START Input records

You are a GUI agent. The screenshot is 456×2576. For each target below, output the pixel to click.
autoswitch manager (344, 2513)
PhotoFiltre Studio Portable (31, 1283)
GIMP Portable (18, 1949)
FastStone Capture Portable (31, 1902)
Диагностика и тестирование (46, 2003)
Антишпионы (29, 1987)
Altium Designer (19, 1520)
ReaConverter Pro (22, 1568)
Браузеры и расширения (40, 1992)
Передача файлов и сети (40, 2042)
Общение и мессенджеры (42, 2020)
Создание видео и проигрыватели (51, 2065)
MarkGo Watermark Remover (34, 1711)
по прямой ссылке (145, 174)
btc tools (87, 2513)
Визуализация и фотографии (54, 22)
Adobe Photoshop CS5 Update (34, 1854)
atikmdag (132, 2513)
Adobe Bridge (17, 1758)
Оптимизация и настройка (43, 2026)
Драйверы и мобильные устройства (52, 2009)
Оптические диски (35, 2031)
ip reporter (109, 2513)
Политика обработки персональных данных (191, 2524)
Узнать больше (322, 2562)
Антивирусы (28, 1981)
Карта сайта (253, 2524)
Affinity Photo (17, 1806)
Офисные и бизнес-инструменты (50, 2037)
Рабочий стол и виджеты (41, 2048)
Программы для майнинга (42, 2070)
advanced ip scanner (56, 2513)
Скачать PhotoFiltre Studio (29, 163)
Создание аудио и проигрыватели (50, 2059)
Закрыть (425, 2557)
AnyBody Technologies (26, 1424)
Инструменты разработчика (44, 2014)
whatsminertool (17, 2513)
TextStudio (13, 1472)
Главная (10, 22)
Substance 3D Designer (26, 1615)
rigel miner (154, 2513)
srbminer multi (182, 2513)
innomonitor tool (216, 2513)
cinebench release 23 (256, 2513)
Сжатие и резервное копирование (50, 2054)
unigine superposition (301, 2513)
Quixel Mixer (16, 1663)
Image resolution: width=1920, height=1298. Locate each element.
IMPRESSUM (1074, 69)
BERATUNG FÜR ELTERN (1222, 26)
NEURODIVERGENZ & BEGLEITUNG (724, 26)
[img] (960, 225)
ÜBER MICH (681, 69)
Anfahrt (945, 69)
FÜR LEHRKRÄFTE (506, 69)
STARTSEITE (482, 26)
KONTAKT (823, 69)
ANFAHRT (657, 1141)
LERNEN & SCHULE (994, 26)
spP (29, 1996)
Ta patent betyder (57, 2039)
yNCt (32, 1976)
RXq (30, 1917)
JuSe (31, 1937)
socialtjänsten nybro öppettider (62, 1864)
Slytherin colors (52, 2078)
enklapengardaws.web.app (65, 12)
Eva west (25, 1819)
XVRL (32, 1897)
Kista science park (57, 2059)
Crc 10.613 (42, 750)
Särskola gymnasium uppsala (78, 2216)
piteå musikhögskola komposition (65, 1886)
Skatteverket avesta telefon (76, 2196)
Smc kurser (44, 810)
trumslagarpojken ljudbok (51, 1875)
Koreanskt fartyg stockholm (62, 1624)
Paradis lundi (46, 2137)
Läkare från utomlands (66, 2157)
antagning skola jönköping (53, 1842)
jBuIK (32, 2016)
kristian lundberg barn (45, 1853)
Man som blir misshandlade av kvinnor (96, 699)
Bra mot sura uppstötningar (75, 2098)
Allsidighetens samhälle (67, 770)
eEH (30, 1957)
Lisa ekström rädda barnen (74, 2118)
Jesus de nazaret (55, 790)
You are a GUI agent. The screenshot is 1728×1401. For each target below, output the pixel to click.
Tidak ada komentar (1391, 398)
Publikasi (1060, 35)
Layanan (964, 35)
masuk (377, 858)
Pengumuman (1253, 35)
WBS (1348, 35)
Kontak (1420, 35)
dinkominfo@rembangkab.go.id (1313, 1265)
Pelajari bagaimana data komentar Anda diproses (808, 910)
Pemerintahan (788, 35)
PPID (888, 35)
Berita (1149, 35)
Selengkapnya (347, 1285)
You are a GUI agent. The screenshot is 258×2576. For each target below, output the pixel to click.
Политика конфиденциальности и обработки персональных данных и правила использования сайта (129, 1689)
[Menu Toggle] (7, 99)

END Input records

* _What the exercise asks_: Every record above is to be copied out exactly.

* _Response_:
You are a GUI agent. The screenshot is 456×2576. For each target below, output the pixel to click.
autoswitch manager (344, 2513)
PhotoFiltre Studio Portable (31, 1283)
GIMP Portable (18, 1949)
FastStone Capture Portable (31, 1902)
Диагностика и тестирование (46, 2003)
Антишпионы (29, 1987)
Altium Designer (19, 1520)
ReaConverter Pro (22, 1568)
Браузеры и расширения (40, 1992)
Передача файлов и сети (40, 2042)
Общение и мессенджеры (42, 2020)
Создание видео и проигрыватели (51, 2065)
MarkGo Watermark Remover (34, 1711)
по прямой ссылке (145, 174)
btc tools (87, 2513)
Визуализация и фотографии (54, 22)
Adobe Photoshop CS5 Update (34, 1854)
atikmdag (132, 2513)
Adobe Bridge (17, 1758)
Оптимизация и настройка (43, 2026)
Драйверы и мобильные устройства (52, 2009)
Оптические диски (35, 2031)
ip reporter (109, 2513)
Политика обработки персональных данных (191, 2524)
Узнать больше (322, 2562)
Антивирусы (28, 1981)
Карта сайта (253, 2524)
Affinity Photo (17, 1806)
Офисные и бизнес-инструменты (50, 2037)
Рабочий стол и виджеты (41, 2048)
Программы для майнинга (42, 2070)
advanced ip scanner (56, 2513)
Скачать PhotoFiltre Studio (29, 163)
Создание аудио и проигрыватели (50, 2059)
Закрыть (425, 2557)
AnyBody Technologies (26, 1424)
Инструменты разработчика (44, 2014)
whatsminertool (17, 2513)
TextStudio (13, 1472)
Главная (10, 22)
Substance 3D Designer (26, 1615)
rigel miner (154, 2513)
srbminer multi (182, 2513)
innomonitor tool (216, 2513)
cinebench release 23 (256, 2513)
Сжатие и резервное копирование (50, 2054)
unigine superposition (301, 2513)
Quixel Mixer (16, 1663)
Image resolution: width=1920, height=1298. Locate each element.
IMPRESSUM (1074, 69)
BERATUNG FÜR ELTERN (1222, 26)
NEURODIVERGENZ & BEGLEITUNG (724, 26)
[img] (960, 225)
ÜBER MICH (681, 69)
Anfahrt (945, 69)
FÜR LEHRKRÄFTE (506, 69)
STARTSEITE (482, 26)
KONTAKT (823, 69)
ANFAHRT (657, 1141)
LERNEN & SCHULE (994, 26)
spP (29, 1996)
Ta patent betyder (57, 2039)
yNCt (32, 1976)
RXq (30, 1917)
JuSe (31, 1937)
socialtjänsten nybro öppettider (62, 1864)
Slytherin colors (52, 2078)
enklapengardaws.web.app (65, 12)
Eva west (25, 1819)
XVRL (32, 1897)
Kista science park (57, 2059)
Crc 10.613 (42, 750)
Särskola gymnasium uppsala (78, 2216)
piteå musikhögskola komposition (65, 1886)
Skatteverket avesta telefon (76, 2196)
Smc kurser (44, 810)
trumslagarpojken ljudbok (51, 1875)
Koreanskt fartyg stockholm (62, 1624)
Paradis lundi (46, 2137)
Läkare från utomlands (66, 2157)
antagning skola jönköping (53, 1842)
jBuIK (32, 2016)
kristian lundberg barn (45, 1853)
Man som blir misshandlade av kvinnor (96, 699)
Bra mot sura uppstötningar (75, 2098)
Allsidighetens samhälle (67, 770)
eEH (30, 1957)
Lisa ekström rädda barnen (74, 2118)
Jesus de nazaret (55, 790)
You are a GUI agent. The screenshot is 1728×1401. For each target below, output the pixel to click.
Tidak ada komentar (1391, 398)
Publikasi (1060, 35)
Layanan (964, 35)
masuk (377, 858)
Pengumuman (1253, 35)
WBS (1348, 35)
Kontak (1420, 35)
dinkominfo@rembangkab.go.id (1313, 1265)
Pelajari bagaimana data komentar Anda diproses (808, 910)
Pemerintahan (788, 35)
PPID (888, 35)
Berita (1149, 35)
Selengkapnya (347, 1285)
You are a GUI agent. The screenshot is 258×2576. For each target below, output the pixel to click.
Политика конфиденциальности и обработки персональных данных и правила использования сайта (129, 1689)
[Menu Toggle] (7, 99)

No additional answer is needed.